31 DESEMBER 2018, PUNCAK TAHUN BARU 2019.
SETIAP ADA pertemuan pasti ada perpisahan dan keduanya tidak bisa dibantah. Tiada satu pun abadi di dunia kecuali pengalaman dan cinta yang akan terus diingat hingga maut memisahkan.
Sebelum menuju bandara dengan rentang waktu keberangkatan yang masih cukup lama, sopir bus memutuskan untuk membawa rombongan Ten Angels menuju area perbelanjaan terbesar di Bali yang bersebelahan langsung dengan area Taman Werdhi Budaya Art Center. Anak-anak mengerumuni tempat cenderamata dan oleh-oleh dengan harga yang terbilang mahal tetapi kualitasnya pun sebanding. Martinus mengajak anak tunggalnya, Aksan yang tampak enggan untuk jalan-jalan ke Taman Werdhi Budaya dan lebih memilih mengelilingi area pusat perbelanjaan sendirian. Ia menghampiri tempat penjualan pakaian dengan brand-brand ternama. Ada barang, ada harga tentu kualitas tidak perlu diragukan lagi. Namun, daripada membeli dengan tujuan gengsi, Aksan lebih mengedepankan kebutuhannya saja. Ia membeli topi, jas, jaket dan sepatu, warnanya hitam semua. Tidak lupa membeli oleh-oleh untuk pacar tersayang.

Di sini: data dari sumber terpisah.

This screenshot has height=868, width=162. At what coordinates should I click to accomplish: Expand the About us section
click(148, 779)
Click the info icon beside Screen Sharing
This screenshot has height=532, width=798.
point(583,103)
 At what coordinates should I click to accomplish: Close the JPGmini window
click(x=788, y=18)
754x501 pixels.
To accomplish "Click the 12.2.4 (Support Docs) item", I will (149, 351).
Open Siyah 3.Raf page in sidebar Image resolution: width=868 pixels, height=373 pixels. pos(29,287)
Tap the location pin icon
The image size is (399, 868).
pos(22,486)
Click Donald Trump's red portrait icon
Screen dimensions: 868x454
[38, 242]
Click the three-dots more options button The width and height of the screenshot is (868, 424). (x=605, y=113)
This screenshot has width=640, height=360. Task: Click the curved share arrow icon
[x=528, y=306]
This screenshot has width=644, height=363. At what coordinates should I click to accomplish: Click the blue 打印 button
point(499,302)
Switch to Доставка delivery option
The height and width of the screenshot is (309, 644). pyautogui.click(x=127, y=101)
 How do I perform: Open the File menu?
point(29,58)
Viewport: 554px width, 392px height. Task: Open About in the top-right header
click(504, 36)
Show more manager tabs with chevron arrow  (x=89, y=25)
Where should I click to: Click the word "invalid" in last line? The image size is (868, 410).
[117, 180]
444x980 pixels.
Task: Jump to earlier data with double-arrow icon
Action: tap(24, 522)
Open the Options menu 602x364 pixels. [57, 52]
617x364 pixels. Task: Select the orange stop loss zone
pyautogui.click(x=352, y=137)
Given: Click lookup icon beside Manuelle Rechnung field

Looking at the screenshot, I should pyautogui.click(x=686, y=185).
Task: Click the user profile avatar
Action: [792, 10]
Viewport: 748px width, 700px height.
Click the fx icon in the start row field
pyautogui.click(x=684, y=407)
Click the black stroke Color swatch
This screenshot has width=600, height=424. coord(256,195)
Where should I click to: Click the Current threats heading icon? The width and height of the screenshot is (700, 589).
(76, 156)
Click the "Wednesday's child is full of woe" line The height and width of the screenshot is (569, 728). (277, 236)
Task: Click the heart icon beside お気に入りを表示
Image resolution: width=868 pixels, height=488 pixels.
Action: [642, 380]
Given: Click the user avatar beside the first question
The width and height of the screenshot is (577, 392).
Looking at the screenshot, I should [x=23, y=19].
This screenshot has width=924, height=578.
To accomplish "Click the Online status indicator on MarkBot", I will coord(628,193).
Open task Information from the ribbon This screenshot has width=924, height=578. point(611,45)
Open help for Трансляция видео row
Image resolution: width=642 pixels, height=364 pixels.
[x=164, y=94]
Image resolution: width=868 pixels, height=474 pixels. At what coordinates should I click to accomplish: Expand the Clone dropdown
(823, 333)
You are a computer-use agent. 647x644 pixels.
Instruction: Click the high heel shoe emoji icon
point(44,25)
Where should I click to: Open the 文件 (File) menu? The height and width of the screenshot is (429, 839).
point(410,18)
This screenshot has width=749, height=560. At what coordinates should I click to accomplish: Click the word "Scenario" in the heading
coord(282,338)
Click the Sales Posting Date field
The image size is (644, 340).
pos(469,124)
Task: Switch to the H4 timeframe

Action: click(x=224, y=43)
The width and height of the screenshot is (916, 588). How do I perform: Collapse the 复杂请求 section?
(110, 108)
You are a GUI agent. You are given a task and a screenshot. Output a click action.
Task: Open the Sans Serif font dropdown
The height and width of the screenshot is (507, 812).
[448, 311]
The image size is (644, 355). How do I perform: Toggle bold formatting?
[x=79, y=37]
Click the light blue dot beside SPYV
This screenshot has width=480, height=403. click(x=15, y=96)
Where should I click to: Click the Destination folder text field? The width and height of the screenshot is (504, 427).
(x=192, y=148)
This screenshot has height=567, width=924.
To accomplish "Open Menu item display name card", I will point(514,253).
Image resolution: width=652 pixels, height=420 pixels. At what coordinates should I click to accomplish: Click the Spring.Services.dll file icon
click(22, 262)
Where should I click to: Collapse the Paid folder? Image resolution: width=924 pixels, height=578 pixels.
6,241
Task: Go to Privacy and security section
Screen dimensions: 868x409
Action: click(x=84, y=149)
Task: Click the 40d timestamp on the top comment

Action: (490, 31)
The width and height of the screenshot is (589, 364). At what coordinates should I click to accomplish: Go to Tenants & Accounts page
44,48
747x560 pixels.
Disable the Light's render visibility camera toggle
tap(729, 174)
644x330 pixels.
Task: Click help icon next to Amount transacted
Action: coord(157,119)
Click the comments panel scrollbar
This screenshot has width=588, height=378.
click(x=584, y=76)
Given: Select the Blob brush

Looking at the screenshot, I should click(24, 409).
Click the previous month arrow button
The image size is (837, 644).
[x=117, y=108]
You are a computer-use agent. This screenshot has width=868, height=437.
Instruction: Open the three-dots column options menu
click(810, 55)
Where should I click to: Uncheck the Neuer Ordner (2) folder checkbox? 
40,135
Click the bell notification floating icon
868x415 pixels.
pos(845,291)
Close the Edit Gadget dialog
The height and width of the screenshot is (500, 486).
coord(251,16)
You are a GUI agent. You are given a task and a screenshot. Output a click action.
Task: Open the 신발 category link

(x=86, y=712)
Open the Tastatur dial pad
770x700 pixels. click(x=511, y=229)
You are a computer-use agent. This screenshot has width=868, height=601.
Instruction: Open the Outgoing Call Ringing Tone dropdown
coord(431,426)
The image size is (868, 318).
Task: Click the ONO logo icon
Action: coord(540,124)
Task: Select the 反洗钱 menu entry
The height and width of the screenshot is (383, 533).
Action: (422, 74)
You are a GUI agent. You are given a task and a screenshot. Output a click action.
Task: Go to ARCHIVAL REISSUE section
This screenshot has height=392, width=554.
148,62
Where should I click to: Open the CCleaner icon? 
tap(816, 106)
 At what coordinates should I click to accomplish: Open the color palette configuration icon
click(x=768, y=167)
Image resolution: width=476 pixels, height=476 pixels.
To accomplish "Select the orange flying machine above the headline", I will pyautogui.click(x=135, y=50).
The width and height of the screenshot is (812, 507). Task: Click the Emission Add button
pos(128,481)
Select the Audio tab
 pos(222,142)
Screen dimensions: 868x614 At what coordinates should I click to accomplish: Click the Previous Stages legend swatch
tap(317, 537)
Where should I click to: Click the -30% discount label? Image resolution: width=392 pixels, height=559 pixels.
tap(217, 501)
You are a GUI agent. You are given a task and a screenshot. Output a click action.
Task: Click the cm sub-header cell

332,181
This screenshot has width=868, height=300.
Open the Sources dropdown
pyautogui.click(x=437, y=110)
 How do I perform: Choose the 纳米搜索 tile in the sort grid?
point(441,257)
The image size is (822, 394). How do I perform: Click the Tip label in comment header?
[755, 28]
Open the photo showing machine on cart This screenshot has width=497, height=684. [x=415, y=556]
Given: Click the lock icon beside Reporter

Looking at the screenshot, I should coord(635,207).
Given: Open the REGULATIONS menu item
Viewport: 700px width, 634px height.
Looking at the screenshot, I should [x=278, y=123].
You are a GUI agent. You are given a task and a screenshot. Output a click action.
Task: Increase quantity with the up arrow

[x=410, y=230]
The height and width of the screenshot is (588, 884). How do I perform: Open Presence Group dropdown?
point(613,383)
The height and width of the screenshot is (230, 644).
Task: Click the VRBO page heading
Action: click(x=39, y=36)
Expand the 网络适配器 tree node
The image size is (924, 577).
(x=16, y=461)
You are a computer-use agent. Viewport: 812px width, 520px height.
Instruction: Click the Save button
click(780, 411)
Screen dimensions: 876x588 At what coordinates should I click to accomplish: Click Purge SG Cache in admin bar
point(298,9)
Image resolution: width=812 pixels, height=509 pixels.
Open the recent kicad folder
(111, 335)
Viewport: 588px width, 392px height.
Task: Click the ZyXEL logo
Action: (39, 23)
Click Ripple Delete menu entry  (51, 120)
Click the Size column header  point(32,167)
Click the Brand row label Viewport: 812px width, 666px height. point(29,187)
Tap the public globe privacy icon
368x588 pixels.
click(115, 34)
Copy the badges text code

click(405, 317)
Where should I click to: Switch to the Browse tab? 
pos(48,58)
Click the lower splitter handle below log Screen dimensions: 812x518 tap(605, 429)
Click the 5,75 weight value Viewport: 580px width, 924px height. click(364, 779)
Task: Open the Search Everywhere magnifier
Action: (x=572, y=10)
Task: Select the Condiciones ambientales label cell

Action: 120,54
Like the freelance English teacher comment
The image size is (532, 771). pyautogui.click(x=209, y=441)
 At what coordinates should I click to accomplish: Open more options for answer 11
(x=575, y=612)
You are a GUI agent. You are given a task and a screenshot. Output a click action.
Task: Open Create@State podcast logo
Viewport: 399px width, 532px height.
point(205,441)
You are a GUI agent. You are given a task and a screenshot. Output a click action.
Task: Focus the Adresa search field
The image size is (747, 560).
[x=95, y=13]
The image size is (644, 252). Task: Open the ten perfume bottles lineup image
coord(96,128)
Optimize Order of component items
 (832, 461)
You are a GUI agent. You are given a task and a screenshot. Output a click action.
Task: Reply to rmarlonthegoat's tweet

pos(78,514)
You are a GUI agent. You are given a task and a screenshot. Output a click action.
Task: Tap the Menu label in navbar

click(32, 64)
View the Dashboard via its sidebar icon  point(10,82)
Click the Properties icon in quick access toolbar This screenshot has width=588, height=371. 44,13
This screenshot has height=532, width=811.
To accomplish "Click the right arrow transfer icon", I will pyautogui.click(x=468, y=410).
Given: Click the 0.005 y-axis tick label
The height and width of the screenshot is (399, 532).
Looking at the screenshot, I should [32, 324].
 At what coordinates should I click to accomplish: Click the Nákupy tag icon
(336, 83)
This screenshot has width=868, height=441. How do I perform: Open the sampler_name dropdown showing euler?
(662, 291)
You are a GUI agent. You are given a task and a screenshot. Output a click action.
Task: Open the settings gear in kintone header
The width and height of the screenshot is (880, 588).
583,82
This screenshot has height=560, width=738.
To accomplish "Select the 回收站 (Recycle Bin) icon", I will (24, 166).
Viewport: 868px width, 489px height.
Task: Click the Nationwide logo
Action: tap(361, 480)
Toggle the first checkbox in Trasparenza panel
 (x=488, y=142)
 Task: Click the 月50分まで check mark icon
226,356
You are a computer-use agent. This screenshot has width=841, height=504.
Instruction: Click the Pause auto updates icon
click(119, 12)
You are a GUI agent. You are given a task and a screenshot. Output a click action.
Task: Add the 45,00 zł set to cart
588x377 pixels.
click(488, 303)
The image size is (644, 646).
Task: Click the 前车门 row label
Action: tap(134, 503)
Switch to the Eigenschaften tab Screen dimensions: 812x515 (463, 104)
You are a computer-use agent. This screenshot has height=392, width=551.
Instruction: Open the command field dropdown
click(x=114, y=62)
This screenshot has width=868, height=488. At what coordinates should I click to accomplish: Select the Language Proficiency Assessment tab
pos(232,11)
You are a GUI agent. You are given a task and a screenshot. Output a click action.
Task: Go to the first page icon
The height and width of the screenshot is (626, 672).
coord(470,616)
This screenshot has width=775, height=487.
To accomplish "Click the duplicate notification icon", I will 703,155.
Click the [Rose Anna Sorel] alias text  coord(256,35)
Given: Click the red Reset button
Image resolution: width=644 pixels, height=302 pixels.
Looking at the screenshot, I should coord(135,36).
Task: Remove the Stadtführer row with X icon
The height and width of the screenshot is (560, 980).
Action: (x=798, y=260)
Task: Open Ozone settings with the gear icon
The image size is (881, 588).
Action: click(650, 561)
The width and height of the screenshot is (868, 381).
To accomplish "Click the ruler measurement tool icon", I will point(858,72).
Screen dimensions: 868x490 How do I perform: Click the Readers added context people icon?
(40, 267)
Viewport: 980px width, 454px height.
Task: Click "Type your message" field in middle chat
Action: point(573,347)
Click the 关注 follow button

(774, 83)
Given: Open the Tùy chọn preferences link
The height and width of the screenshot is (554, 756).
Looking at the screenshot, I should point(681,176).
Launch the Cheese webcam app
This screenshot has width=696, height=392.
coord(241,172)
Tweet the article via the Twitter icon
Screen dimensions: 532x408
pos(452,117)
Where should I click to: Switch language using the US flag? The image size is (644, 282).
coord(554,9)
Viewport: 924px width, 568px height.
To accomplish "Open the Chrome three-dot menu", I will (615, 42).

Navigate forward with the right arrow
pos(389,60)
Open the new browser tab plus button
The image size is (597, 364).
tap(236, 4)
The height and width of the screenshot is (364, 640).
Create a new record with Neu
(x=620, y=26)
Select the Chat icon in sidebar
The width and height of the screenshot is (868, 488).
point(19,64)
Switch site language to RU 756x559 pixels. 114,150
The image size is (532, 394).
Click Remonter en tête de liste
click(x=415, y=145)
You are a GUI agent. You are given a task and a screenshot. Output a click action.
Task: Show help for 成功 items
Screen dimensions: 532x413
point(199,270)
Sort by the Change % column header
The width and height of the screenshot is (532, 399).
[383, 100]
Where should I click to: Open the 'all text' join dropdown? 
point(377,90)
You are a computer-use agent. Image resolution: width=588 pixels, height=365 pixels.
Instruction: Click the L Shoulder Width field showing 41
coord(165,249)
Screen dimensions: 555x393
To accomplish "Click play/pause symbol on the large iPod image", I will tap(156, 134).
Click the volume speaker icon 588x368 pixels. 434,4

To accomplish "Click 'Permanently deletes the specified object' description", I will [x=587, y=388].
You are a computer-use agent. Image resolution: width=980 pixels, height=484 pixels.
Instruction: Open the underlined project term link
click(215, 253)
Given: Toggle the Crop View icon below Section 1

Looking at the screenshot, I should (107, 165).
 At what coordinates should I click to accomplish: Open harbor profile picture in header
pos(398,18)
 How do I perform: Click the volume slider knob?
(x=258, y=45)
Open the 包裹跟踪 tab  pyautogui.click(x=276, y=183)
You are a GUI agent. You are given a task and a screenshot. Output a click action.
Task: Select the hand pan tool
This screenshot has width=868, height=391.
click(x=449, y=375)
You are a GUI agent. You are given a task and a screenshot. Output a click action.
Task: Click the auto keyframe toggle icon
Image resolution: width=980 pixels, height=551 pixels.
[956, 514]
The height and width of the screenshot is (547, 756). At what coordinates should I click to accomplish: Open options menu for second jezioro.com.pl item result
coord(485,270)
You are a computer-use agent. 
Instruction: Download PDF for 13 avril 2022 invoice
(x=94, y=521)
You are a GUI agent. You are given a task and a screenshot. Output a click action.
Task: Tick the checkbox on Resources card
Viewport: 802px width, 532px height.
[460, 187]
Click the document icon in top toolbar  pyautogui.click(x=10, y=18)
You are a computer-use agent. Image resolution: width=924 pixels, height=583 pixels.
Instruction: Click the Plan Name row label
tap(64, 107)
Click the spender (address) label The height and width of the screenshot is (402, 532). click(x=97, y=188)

Aksan melangkah menuju bus yang hanya diisi oleh sopir dan kernet. Suasana begitu sepi membuat Aksan sedikit leluasa meluruskan kakinya yang pegal-pegal, duduk seharian dalam bus tanpa pendingin ruangan sangat menyebalkan. Ia kemudian mengambil oleh-oleh dari pembungkus plastik, mengambil gambar dan mengirimkan fotonya ke salah satu kontak WhatsApp. Bunyi notifikasi terdengar, Aksan segera membuka ponsel.
Pesan WhatsApp dari Malaikat Cinta: Oleh-olehnya cantik! Makasih ya! 10.25 AM.
Aksan menatap tajam ke arah oleh-oleh yang baru dibelinya itu dengan tersenyum sinis. Laki-laki itu menggenggam boneka beruang berwarna merah muda dengan hiasan bunga mawar secara kasar dan dibuang ke tong sampah.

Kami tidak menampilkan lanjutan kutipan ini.